* Begin *

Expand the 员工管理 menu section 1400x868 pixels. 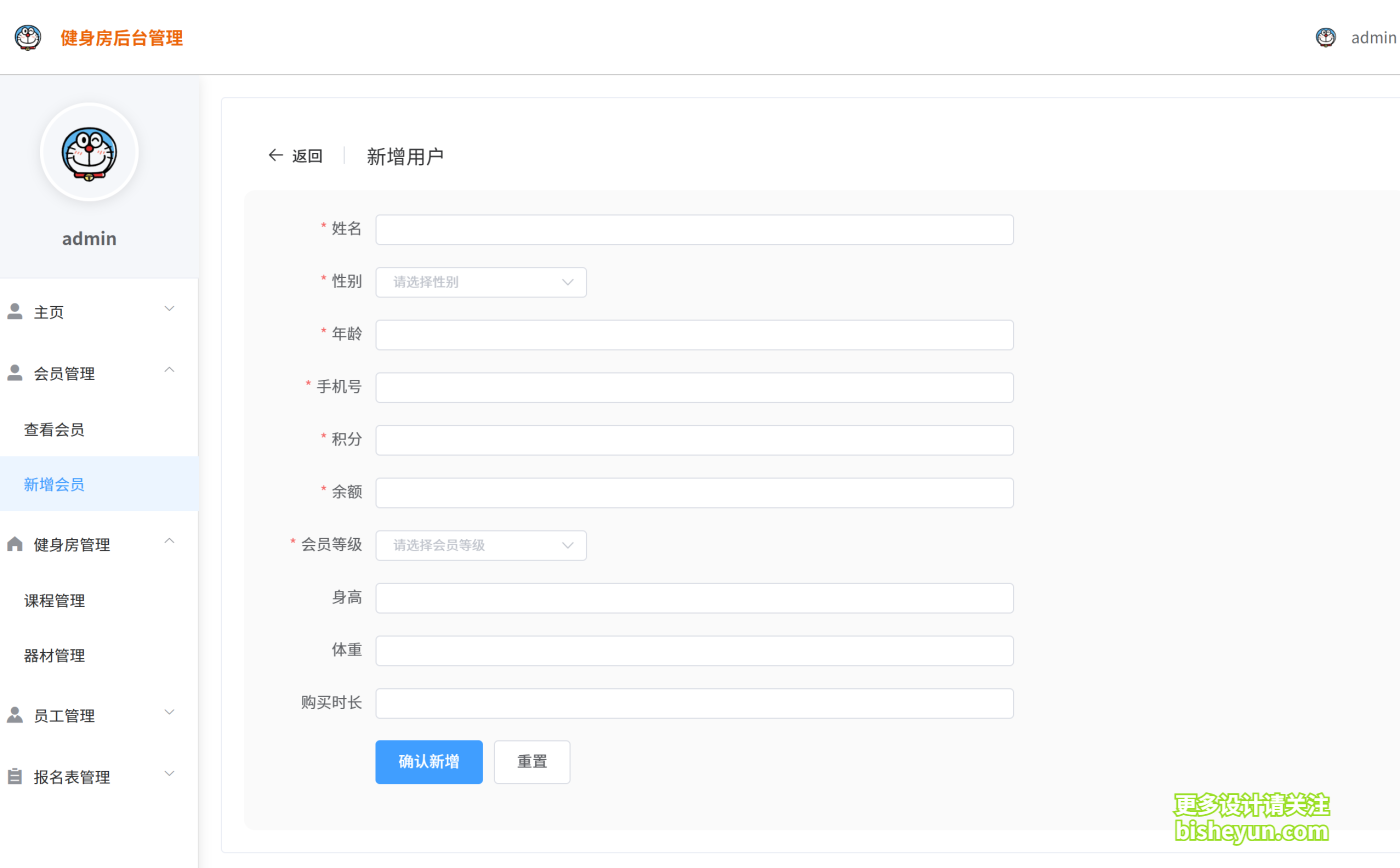coord(169,715)
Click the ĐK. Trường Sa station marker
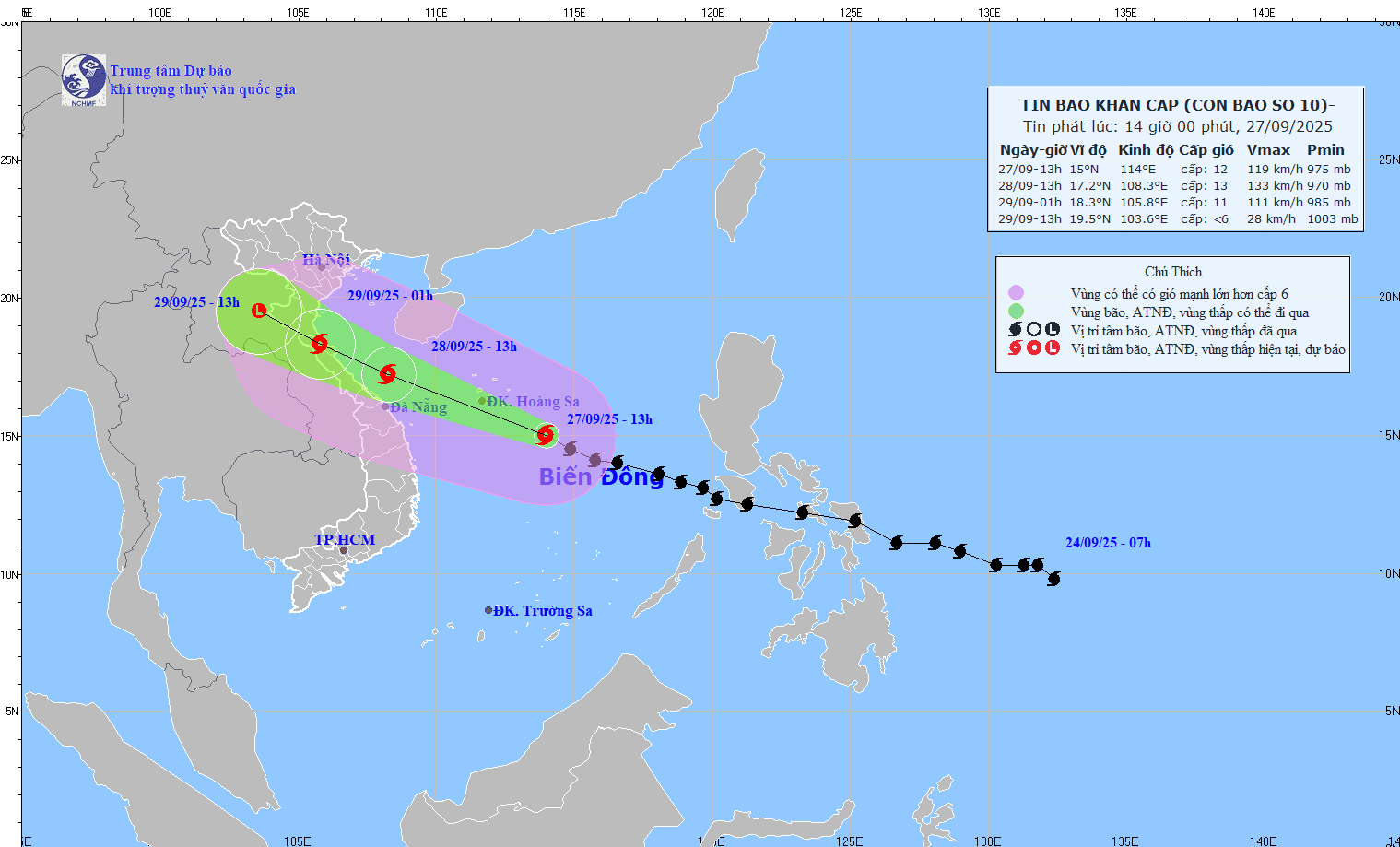The width and height of the screenshot is (1400, 847). [487, 609]
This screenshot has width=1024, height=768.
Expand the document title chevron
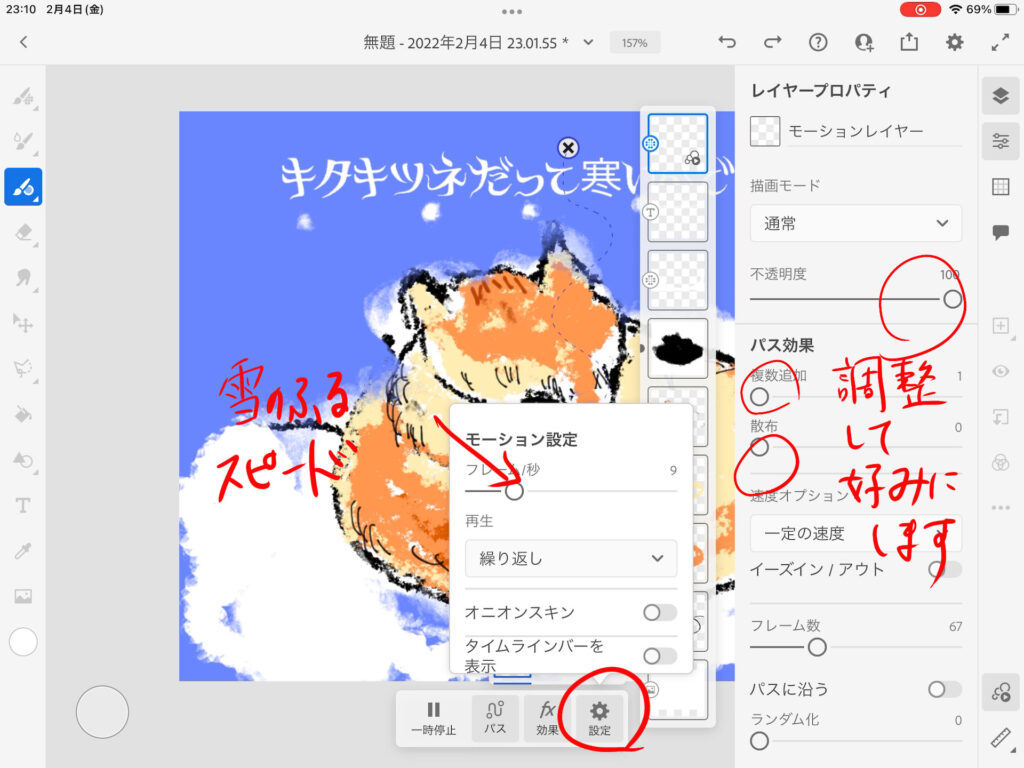[588, 42]
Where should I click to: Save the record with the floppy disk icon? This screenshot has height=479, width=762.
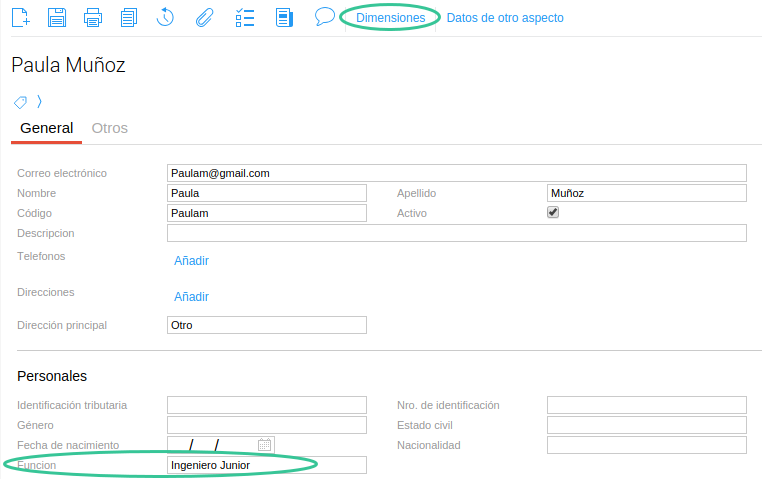pos(57,17)
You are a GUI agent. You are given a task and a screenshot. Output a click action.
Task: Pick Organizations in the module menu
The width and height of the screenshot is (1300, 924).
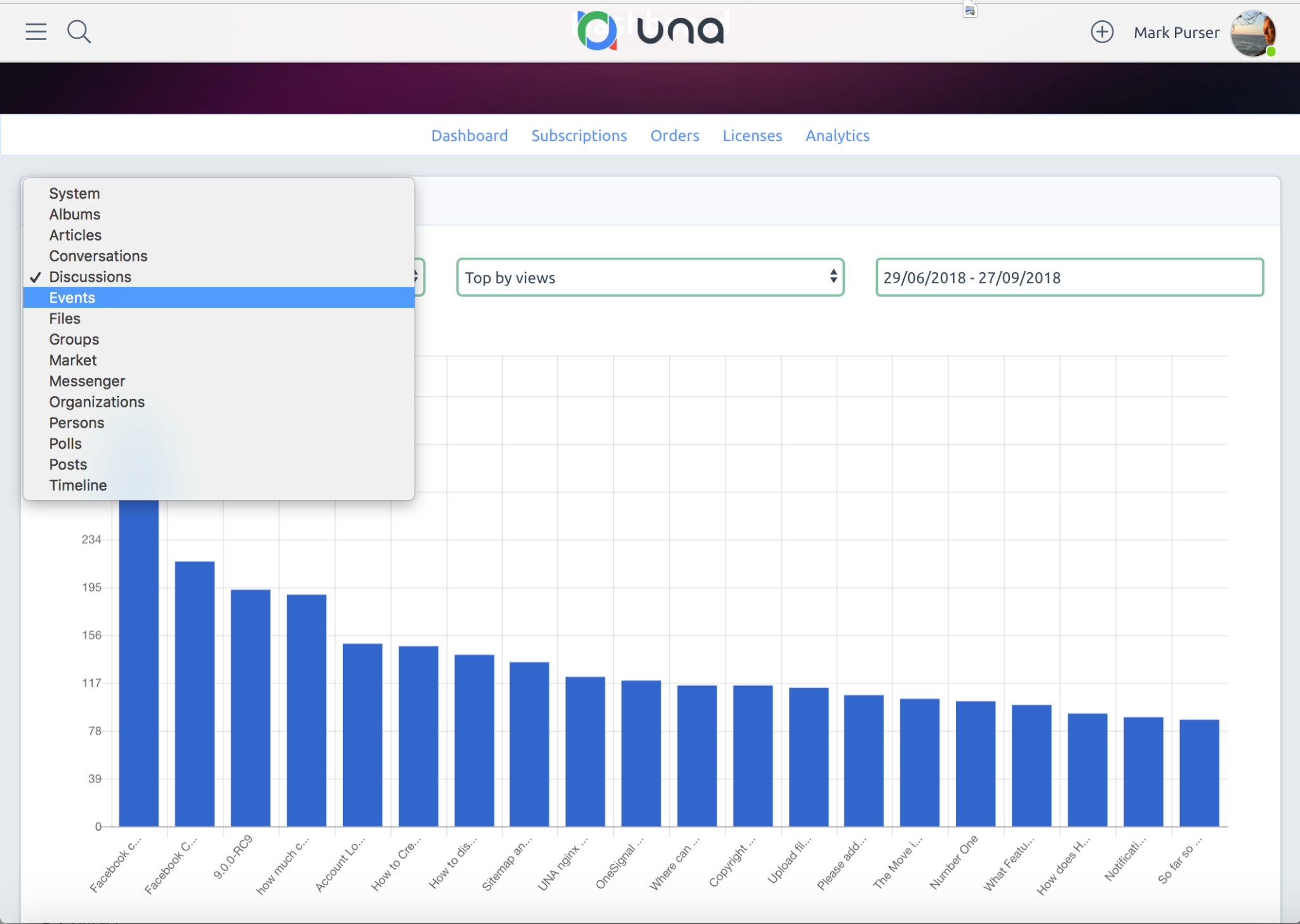tap(97, 402)
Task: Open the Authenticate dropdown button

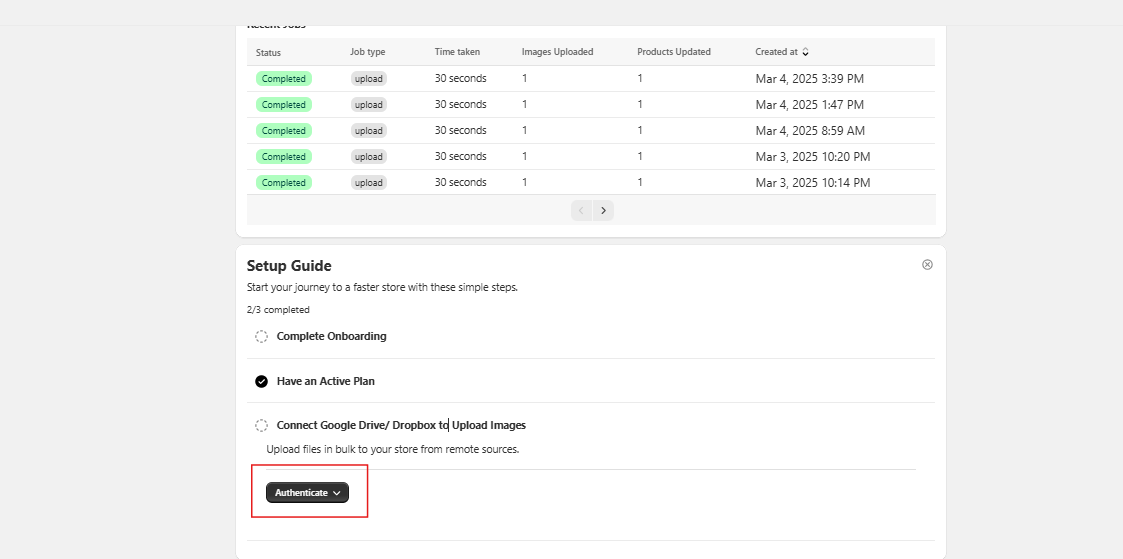Action: pyautogui.click(x=307, y=493)
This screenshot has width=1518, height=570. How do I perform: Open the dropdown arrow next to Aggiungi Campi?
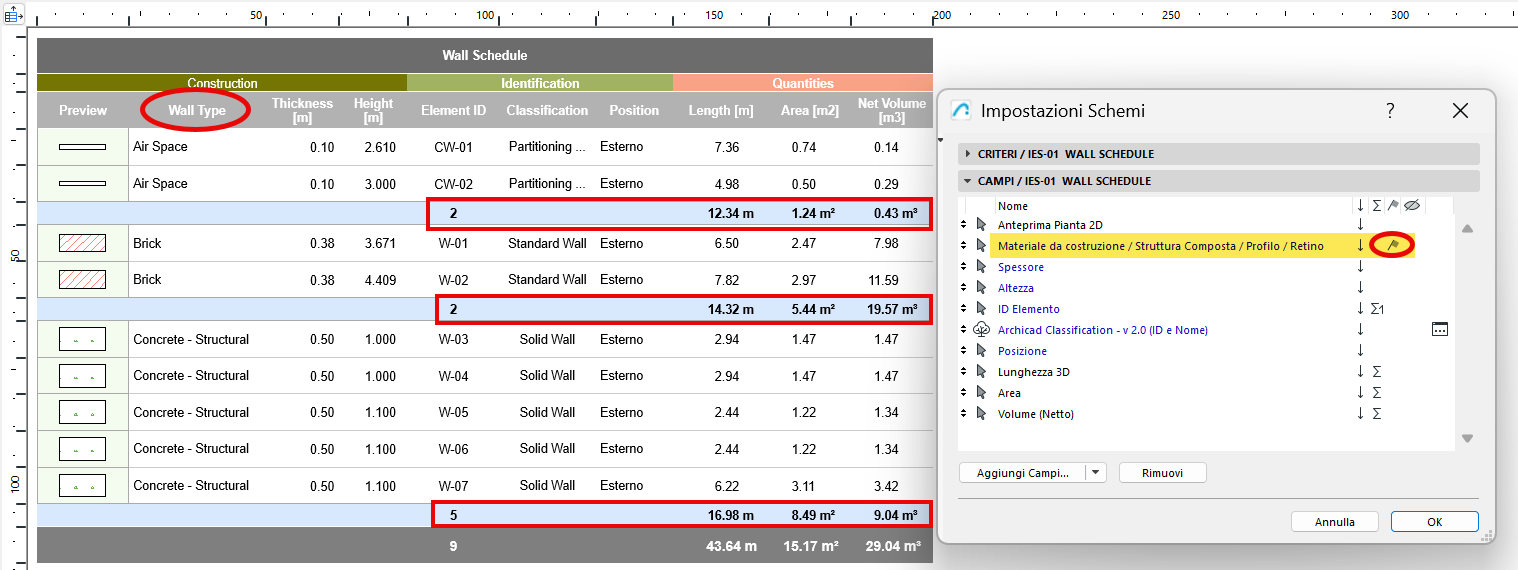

* End *

Task instructions: Please copy the records word for word, from the line that contains "Click the ĐK. Trường Sa station marker" down to the line that contains "Action: pyautogui.click(x=307, y=493)", including both of those lines. Leave out the pictures.

Output:
Click the ĐK. Trường Sa station marker
The width and height of the screenshot is (1400, 847). [487, 609]
This screenshot has width=1024, height=768.
Expand the document title chevron
[588, 42]
Where should I click to: Save the record with the floppy disk icon? This screenshot has height=479, width=762.
pos(57,17)
You are a GUI agent. You are given a task and a screenshot. Output a click action.
Task: Pick Organizations in the module menu
The width and height of the screenshot is (1300, 924).
tap(97, 402)
Task: Open the Authenticate dropdown button

Action: pyautogui.click(x=307, y=493)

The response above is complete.